VA Secretary Meets with MOAA

June 13, 2014

 

Sloan Gibson, Acting VA Secretary, pledged to veterans groups on June 9 that he would do all he could to ensure wait-listed veterans would soon be seen in VA hospitals and clinics.  He said the primary cause of the problem at the VA Phoenix facility was a “sustained leadership failure.”    

Gibson’s meeting came as the VA released an internal audit revealing that over 100,000 veterans were wait-listed for care in VA facilities. The audit found that “nationwide, there are roughly 57,436 veterans who are waiting to be scheduled for care and another 63,869 who over the past ten years have enrolled in our health care system and have not been seen for an appointment.”   

The audit found that a “system-wide…complicated scheduling process” confounds clerks and front-line supervisors in a number of locations. The 14-day wait-time “performance target” for new appointments was inconsistently used throughout the VA system and unrealistic given “growing demand for services and a lack of planning resource requirements.”  

Secretary Gibson contrasted the problems at Phoenix with what he observed at the San Antonio facility, which he also visited last week. There leaders and front-line managers were coping with demand by extending clinic hours into the evening and weekends. He said that but for the (effective) leadership, San Antonio would be like the Phoenix facility. Gibson directed a third-party audit of scheduling practices throughout the VA system.  

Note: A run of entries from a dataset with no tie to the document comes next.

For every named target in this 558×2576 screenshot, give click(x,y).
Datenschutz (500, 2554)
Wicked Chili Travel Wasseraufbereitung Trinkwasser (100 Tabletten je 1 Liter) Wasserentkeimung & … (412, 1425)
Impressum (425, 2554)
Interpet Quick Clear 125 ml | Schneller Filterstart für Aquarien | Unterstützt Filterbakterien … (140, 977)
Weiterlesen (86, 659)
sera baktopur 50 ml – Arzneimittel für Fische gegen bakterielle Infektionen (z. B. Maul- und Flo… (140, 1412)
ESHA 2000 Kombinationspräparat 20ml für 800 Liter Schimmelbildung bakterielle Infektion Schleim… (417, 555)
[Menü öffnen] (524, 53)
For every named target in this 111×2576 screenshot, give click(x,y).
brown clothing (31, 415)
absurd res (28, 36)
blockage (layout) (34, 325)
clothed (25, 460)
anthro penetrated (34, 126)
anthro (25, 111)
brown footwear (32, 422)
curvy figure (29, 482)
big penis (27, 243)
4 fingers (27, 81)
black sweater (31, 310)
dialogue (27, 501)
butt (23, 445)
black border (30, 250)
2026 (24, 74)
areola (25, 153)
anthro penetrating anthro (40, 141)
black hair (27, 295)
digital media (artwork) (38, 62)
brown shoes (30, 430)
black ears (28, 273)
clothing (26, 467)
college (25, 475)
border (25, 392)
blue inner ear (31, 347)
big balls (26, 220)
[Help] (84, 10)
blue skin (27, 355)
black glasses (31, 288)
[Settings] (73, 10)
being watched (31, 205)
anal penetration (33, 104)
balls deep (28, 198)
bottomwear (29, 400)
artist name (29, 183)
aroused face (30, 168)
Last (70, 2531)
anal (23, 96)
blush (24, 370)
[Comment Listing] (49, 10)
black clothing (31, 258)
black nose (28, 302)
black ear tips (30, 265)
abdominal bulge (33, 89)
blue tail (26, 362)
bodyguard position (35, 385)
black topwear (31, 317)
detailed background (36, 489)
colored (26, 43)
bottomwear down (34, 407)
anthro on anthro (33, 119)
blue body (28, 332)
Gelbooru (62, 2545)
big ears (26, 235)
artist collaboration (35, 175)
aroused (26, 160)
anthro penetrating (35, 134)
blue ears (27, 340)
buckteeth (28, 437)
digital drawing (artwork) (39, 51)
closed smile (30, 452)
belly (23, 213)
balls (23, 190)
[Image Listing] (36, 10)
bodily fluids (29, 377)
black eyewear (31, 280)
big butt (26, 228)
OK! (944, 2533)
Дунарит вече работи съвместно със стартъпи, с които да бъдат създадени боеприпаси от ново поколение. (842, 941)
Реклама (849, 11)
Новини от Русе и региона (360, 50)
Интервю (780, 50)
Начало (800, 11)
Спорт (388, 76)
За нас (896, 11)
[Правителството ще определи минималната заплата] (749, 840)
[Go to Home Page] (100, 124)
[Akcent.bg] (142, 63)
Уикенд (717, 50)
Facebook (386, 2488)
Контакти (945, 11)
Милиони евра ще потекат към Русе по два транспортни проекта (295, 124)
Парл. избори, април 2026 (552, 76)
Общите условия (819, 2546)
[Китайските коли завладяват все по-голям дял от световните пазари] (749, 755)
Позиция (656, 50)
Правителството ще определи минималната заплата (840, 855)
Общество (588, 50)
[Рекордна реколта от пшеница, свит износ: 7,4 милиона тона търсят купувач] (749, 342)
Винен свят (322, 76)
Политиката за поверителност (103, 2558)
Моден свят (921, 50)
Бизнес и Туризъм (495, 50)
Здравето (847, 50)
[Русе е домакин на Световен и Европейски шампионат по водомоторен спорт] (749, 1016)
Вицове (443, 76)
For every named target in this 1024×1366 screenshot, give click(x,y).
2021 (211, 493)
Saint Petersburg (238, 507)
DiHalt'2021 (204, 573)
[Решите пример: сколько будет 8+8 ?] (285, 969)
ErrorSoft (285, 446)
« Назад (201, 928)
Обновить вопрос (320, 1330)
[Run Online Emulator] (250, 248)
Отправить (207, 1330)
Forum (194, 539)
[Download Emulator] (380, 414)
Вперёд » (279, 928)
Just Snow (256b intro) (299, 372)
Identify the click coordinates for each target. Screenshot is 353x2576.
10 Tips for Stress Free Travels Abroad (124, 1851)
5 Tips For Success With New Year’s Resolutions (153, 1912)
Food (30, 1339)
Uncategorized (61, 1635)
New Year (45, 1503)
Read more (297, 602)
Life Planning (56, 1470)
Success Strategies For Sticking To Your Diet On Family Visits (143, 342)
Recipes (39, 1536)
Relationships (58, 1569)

In releasing the audit data, the VA also announced a set of additional management actions to speed access to care for veterans and fix underlying problems. These include:   

  • Establishing a new patient satisfaction measurement program developed with input from veteran groups and outside health care organizations
  • Holding senior leaders accountable
  • Posting access data bi-monthly
  • Modeling high performing facilities to help those needing improvement  

In response to a question from MOAA’s Bob Norton, Deputy Director for Government Relations, on whether the VA would modify its nationwide PC-3 (purchased care) contracts with Health Net and TriWest so they could provide primary care to veterans in locations where demand exceeds capacity, Gibson and his senior health care team said they were looking at ways to maximize all of VA’s purchased care vehicles. But he emphasized purchased care would be used to address “extraordinary demand,” not to replace VA’s direct care system.    

Gibson said that the VA would aggressively work to clear the backlog starting with those veterans waiting the longest for access to care, an approach that is used to work down the VA disability claims backlog. For the new Acting Secretary, the root of the VA’s current crisis is about “leadership taking ownership.”  We couldn’t agree more.  

Days after Secretary Gibson met with MOAA, the Senate passed Sens. Bernie Sanders (I-Vt.) and John McCain’s (R-Ariz.) bipartisan veterans’ health care bill.   

The House and Senate were expected to reach a compromise on a comprehensive VA health care reform bill.